6} In his first assignment of error, Sparks argues
his conviction must be reversed because it was against the
manifest weight of the evidence. We disagree.
7} "A verdict can be against the manifest
weight of the evidence even though legally sufficient
evidence supports it." State v. Myers, 154 Ohio
St.3d 405, 2018-Ohio-1903, ¶ 140. A manifest weight of
the evidence challenge examines the "inclination of the
greater amount of credible evidence, offered at a trial, to
support one side of the issue rather than the other."
State v. Barnett, 12th Dist. Butler No.
CA2011-09-177, 2012-Ohio-2372, ¶ 14. To determine
whether a conviction is against the manifest weight of the
evidence, this court must look at the entire record, weigh
the evidence and all reasonable inferences, consider the
credibility of the witnesses, and determine whether in
resolving the conflicts in the evidence, the trier of fact
clearly lost its way and created such a manifest miscarriage
of justice that the conviction must be reversed and a new
trial ordered. State v. Wilks, 154 Ohio St.3d 359,
2018-Ohio-1562, ¶ 168. This court will overturn a
conviction due to the manifest weight of the evidence only in
extraordinary circumstances when the evidence presented at
trial weighs heavily in favor of acquittal. State v.

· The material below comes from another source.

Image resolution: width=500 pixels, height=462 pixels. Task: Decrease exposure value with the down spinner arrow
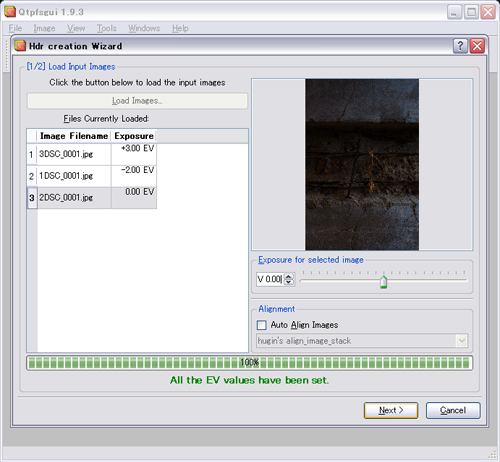click(x=289, y=282)

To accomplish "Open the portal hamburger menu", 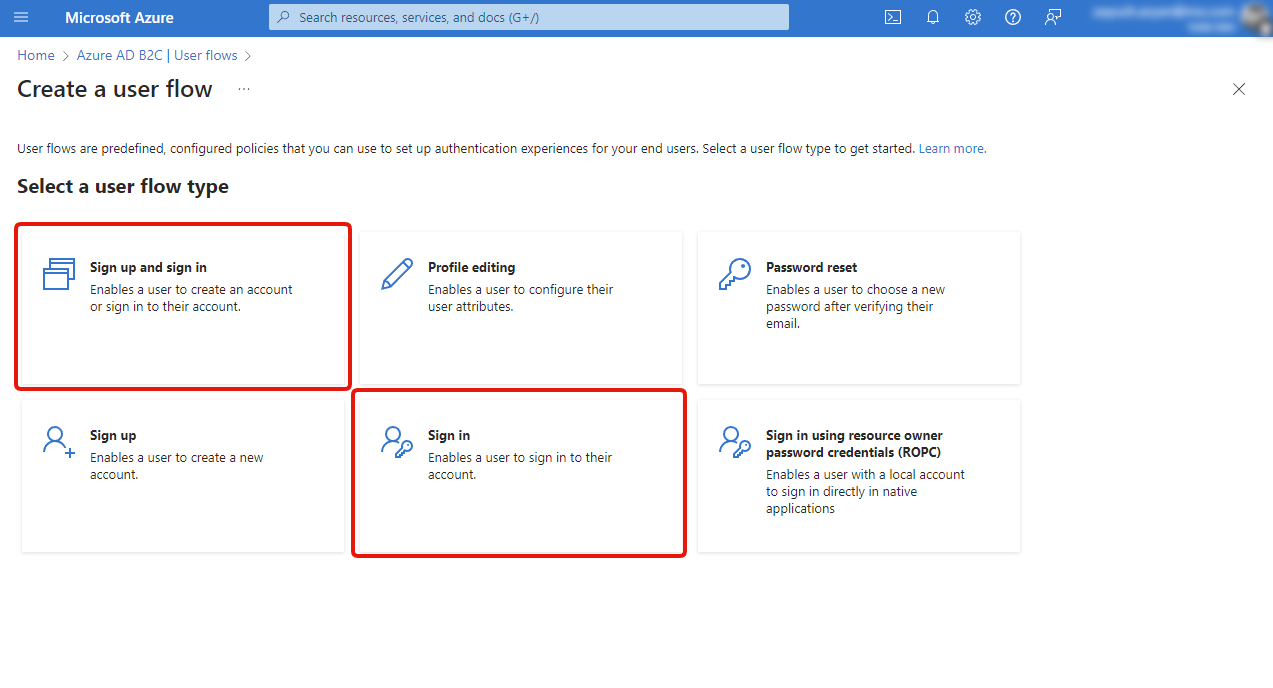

Morgan, 12th Dist. Butler Nos. CA2013-08-146 and
CA2013-08-147, 2014-Ohio-2472, ¶ 34.
8} As noted above, Sparks was convicted of public
indecency in violation of R.C. 2907.09(A)(1). Pursuant to
that statute, no person shall "recklessly" expose
his or her "private parts" under circumstances
where the person's conduct is "likely to be viewed
by and affront others who are in the person's physical
proximity and who are not members of the person's
household." The Ohio Revised Code "does not
specifically define the term 'private parts.'"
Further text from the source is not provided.